Your task: Set down exactly the lines from the one containing "Task: Toggle the A button in right sidebar" to the final line of the records below, with every picture omitted.

[Screenshot grounding data]
<<<<
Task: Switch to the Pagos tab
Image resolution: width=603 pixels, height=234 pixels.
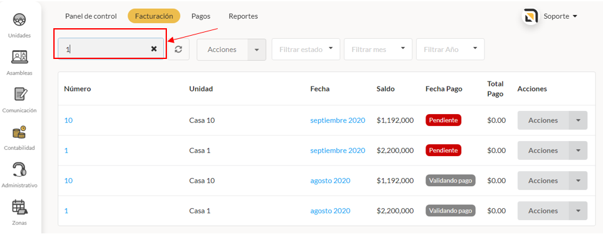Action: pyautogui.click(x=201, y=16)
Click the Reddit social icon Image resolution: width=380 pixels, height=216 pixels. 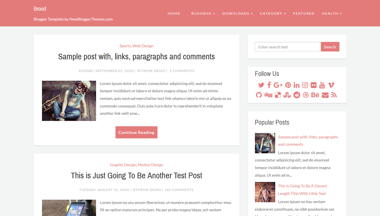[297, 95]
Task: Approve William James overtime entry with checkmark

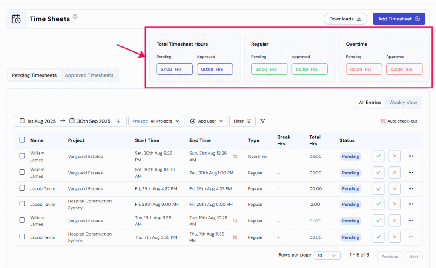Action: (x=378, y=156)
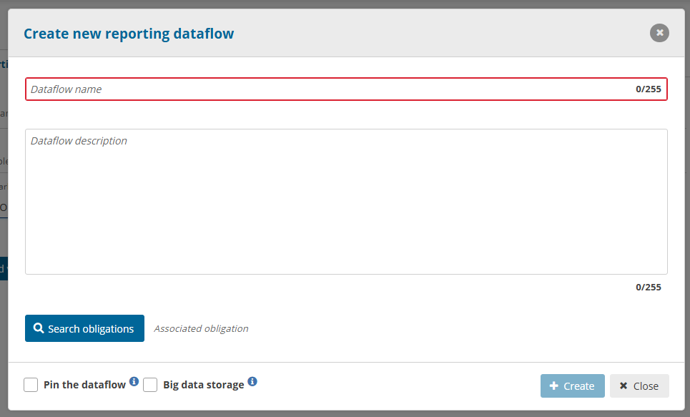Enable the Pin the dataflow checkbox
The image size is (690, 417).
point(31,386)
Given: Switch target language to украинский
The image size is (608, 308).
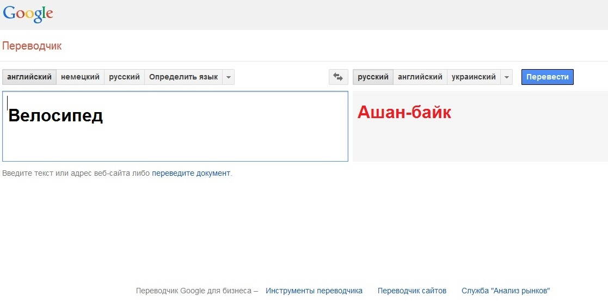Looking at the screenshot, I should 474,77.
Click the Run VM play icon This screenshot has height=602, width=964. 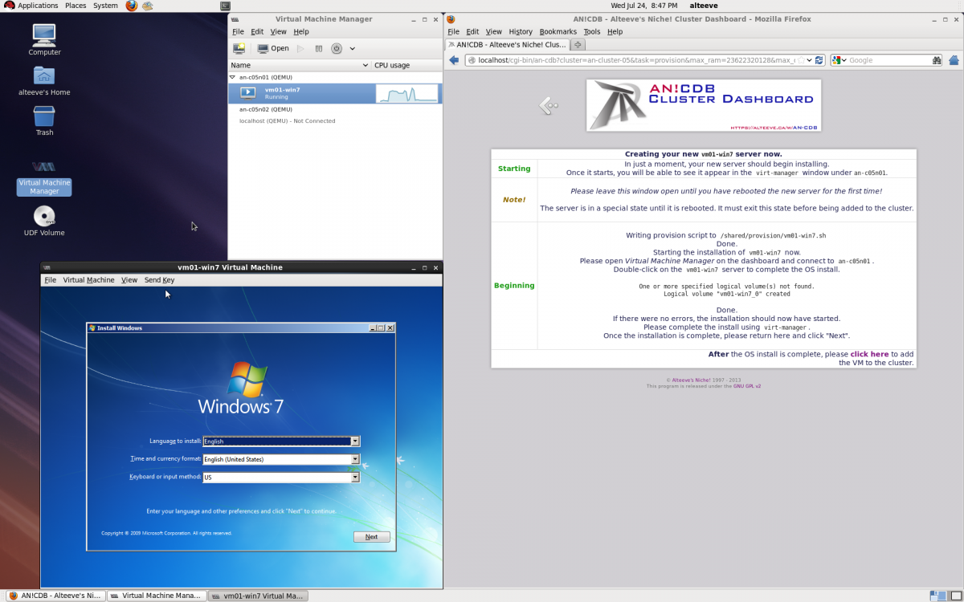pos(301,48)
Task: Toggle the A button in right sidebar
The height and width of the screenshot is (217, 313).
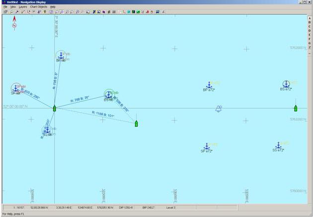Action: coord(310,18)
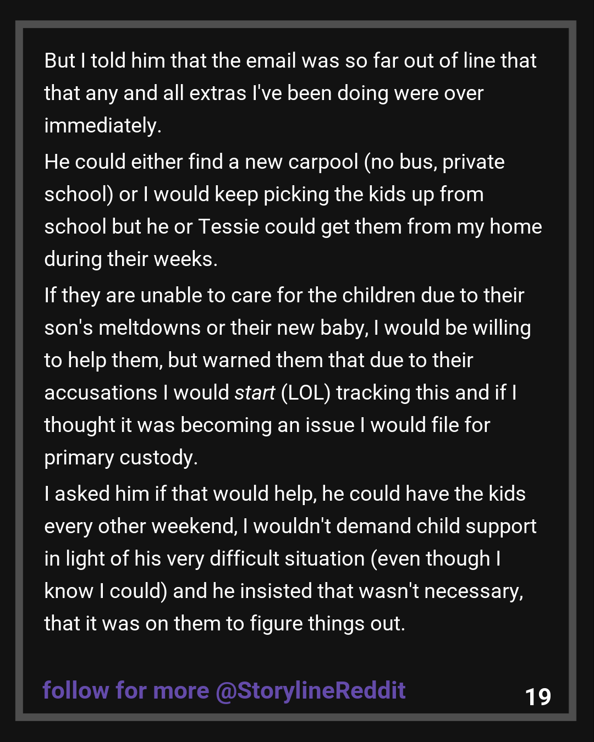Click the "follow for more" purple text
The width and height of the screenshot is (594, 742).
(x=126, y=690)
>>>>
Expected answer:
Task: Toggle the A button in right sidebar
The height and width of the screenshot is (217, 313).
Action: coord(310,18)
Click the "follow for more" purple text
The width and height of the screenshot is (594, 742).
(x=126, y=690)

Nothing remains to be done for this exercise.